Ein kurzer Hinweis: Viele Leute wissen nicht, dass man im Präsentationsmodus durch Eingabe von Zahlen (z.B. „1“, „2“, Enter) direkt zu einer Folie (hier Folie 12) springen kann, ohne länglich viele Folien zu überspringen. Dieser „Trick“ funktioniert in PowerPoint und Keynote und ist für solche konkreten Fragen mit Foliennummer eine praktische Abkürzung quer durch den Vortrag.
-
Auch wenn es sich noch immer nicht bis zu jedem herumgesprochen hat: Es gibt weit mehr Schriftarten als Times New Roman oder Arial. Ich empfehle für Vorträge serifenfreie Schriftarten. In der Vergangenheit waren Scala Sans, Corbel und Aller meine Favoriten. Momentan habe ich mich in Avenir verguckt, die ich auch hier in meinem Blog nutze. Eine gute Schrift hat mehrere Schriftschnitte wie z.B. „normal“, „demi-bold“, „bold“ und „italic“. Der sehr fetten Schriftschnitt eignet sich dabei gut, wenn man hellere Farben für Text nutzen möchte. Diese eine Schrift sollte dann im gesamten Vortrag genutzt werden und Variationen über Schriftschnitt und Farben gebracht werden. Die einzige Ausnahme dabei ist Quelltext, den man mit einer Festbreitenschrift wie Menlo oder Consolas (nicht Courier!) setzen sollte.
-
Als Schriftgröße habe ich zuletzt ca. 60 Punkte für „normalen“ Text und 100 Punkte für Überschriften genutzt. Das klingt riesig, bedeutet aber Lesbarkeit und verhindert, dass du zu viel auf eine Folie packst.
-
Effekte wie Schatten oder Reflektionen waren vor 2-3 Jahren schon nicht mehr ganz frisch.
-
Zur Gliederung gibt es unterschiedliche Meinungen: Manche Vortragsschulen bestehen darauf, dass auf Folie 2 (also direkt nach der Titelfolie) eine ausführliche Gliederung gezeigt wird, die dann vollständig erklärt wird.
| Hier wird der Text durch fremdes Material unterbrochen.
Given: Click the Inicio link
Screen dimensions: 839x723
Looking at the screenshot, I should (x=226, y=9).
Das Problem dabei ist, dass diese Vorträge oft nicht anhand von ein paar Kernpunkte gegliedert sind, sondern ihre Struktur einem Konferenzpapier entnommen ist und aus viel mehr Punkten besteht. Dummerweise eignet sich die Struktur eines Konferenzpapieres für ein Vortrag nicht. Entweder ist sie komplett nach Schema F aufgebaut (Motivation, Grundlagen, Verfahren, Experiment, Literaturdiskussion, Zusammenfassung) und damit absolut nichtssagend. Dies auf eine Folie zu schreiben und dann im Vortrag vorzustellen wäre eine reine Zeitverschwendung. Oder es ist eine sehr spezifische Gliederung (Motivation, theoretische Grundlagen des Modelcheckings, Bekämpfung der Zustandsexplosion durch Reduktionstechniken, Implementierung der Reduktionstechniken, …) die einer langen Erklärung bedarf. Dies ist gerade zu Beginn des Vortrages schwierig, weil dazu dann viele Fachbegriffe entweder vorausgesetzt oder langwierig eingeführt werden müssen.
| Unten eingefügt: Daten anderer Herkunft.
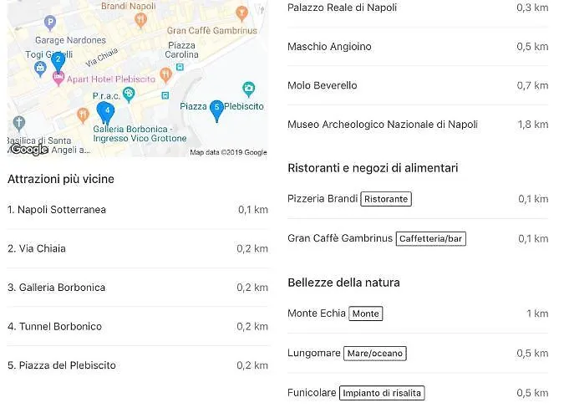The height and width of the screenshot is (418, 564).
Task: Click the Apart Hotel Plebiscito pink hotel icon
Action: coord(58,78)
Ich empfehle folgende Varianten:
Eine Möglichkeit ist, ohne Gliederugnsfolie in den Vortrag einzusteigen und evtl. zunächst mit notwendigen Grundlagen anzufangen. Das Publikum ist dabei noch durch eine Ansage bei der Titelfolie motiviert und ist gleich direkt im Geschehen. Sobald diese Grundlagen gelegt sind kann dann die Gliederung eingeblendet werden, auf der der 1. Punkt („Grundlagen in Thema xy“) ausgegraut ist. Nun sind alle Begriffe eingeführt und das Publikum kann schnell mit dem restlichen Programm bekannt gemacht werden. Dies würde auch mit sehr spezifischen Gliederungen (siehe oben) funktionieren.
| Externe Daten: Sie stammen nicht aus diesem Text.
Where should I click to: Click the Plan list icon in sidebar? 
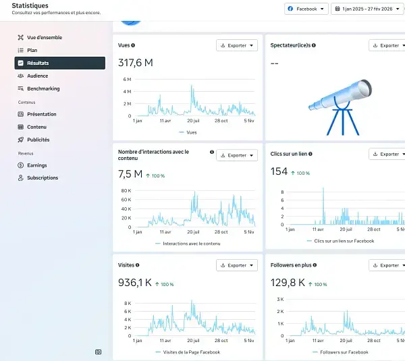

Eine Alternative haben wir, wenn wir unseren Vortrag in drei Themenschwerpunkte gegliedert haben. Die können wir problemlos auf Folie 2 zeigen und dort schon mit „das möchte ich euch heute erzählen“ einführen. Man kann die Punkte dabei bewusst abstrakt lassen. Für das Publikum hat dies den Vorteil, dass sie von vornherein informiert sind, was der Mehrwert dieses Vortrages sein wird. Sie sehen, was sie aus dem Vortrag (hoffentlich) mitnehmen werden. Drei Punkte sind dabei ein verdaubares Maß und wirken weniger erschreckend als eine lange Liste von Punkten, die noch dazu alle völlig unterschiedlich lange dauern. Diese Folie kann man dann vor jedem Themenblock erneut zeigen und das Publikum daran erinnern, was man ursprünglich vorgehabt hat. Zuletzt kann man mit einer abgearbeiteten Agenda in die Diskussionsphase übergehen.
-
Ich bin kein Freund von Vortragsnotizen, sei es durch die Nutzung von Presenter notes direkt im Werkzeug, die Nutzung von Karteikarten (die sind nur zum Training da) oder Spickzettel. Presenter notes kann man sich zwar während des Vortrages unauffällig auf seinem eigenen Bildschirm anzeigen lassen, allerdings wird man während eines Vortrages nicht gleichzeitig sprechen und ablesen können. Als Resultat entsteht eine Pause, in der du auf den Monitor starrst und nicht sprichst. Dies irritiert die Zuschauer. Gleiches gilt beständiges Nachsehen in Karteikarten oder Spickzettel. Was bei Tagesschau-Moderatoren jahrelanges Training ist (Ablesen ohne regelmäßigen Blickkontakt oder Abreißend es Wortflusses), kannst du nicht im Stress eines Vortrages reproduzieren. Das Ergebnis wirkt dann unsouverän und unvorbereitet.
-
Neben dem Einstieg, den wir in der nächsten Phase beschreiben, muss auch das Ende des Vortrages gut vorbereitet werden. Erstellt dazu keine Dankesfolie. Ich beobachte diesen Trend schon seit langem und sehe wenig Sinn darin. Zum einen ist eine solche Folie oft wie ein plötzliches „The End“ in einem Film. Gerade noch hört man dem Sprecher zu und ein Moment später bedankt er sich mit einer Folie. Wofür? Offenbar für meine Aufmerksamkeit. Also klatsche ich artig und bin irritiert. Gerade stand da noch eine Zusammenfassung und jetzt nur noch „Danke für die Aufmerksamkeit!“?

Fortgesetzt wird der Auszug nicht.